Published online by Cambridge University Press: 07 October 2011
The Reformation statutes were the legal culmination of a complex social and religious revolution which affected all aspects of English life. The overthrow of papal supremacy and the decline of the authority of organised religion was paralleled by, what Professor Dickens has called, ‘a change of viewpoint concerning the nature and functions of religion, both in the individual and in society.’ One manifestation of such a change was in the character of man's philanthropy. The objects of charity were to become more secular as the majority of Englishmen reflected less on the fate of their souls and became more concerned with the worldly needs of their fellow men.

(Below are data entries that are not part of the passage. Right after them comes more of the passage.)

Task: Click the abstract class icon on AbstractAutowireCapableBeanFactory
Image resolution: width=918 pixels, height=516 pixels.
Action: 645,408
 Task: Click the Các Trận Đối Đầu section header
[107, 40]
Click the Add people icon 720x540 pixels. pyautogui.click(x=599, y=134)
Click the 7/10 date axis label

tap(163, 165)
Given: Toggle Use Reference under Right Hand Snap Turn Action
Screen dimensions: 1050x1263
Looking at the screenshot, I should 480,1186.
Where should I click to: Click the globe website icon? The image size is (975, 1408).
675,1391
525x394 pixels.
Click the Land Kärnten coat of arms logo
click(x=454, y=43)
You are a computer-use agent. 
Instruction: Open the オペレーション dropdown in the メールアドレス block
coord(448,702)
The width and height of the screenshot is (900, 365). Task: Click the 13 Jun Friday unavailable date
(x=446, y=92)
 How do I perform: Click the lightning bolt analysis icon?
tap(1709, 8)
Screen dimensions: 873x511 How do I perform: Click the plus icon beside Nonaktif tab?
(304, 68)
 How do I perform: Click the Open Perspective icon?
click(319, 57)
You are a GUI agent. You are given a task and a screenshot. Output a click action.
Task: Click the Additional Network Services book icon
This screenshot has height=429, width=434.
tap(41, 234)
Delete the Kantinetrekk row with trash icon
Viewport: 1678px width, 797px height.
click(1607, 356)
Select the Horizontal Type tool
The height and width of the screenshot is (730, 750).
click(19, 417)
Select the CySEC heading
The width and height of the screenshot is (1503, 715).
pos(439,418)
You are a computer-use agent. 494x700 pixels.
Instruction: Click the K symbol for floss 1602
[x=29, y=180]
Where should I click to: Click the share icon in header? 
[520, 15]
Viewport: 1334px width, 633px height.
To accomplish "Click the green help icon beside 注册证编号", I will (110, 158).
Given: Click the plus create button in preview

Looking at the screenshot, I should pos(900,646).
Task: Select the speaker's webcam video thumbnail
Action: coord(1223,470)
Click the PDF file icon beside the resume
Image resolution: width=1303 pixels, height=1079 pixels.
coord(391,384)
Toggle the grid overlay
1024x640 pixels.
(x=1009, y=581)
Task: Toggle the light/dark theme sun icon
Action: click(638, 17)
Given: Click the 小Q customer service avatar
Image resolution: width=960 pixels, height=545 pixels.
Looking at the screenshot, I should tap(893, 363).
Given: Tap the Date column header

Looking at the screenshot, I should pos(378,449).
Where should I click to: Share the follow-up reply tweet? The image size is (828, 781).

Englishmen had always devoted considerable property to the endowment of chantries, but these endowments had not always been applied for the purposes intended by their founders. Complaints that chantries had been allowed to lapse and that their endowments had been appropriated by the priest, the founder or the founder's heirs were not infrequent, and their maladministration was the principal reason given in the Henrician statute of 1545 for their eventual suppression.
The destruction of the chantries had profound educational and religious consequences which have tended to overshadow the effect of the chantry statutes on the English law of charity. For lawyers the chantry statutes are significant in that with their enactment emerges the conception of the superstitious use, so called because it was a use which supported false (superstitious), religious purposes.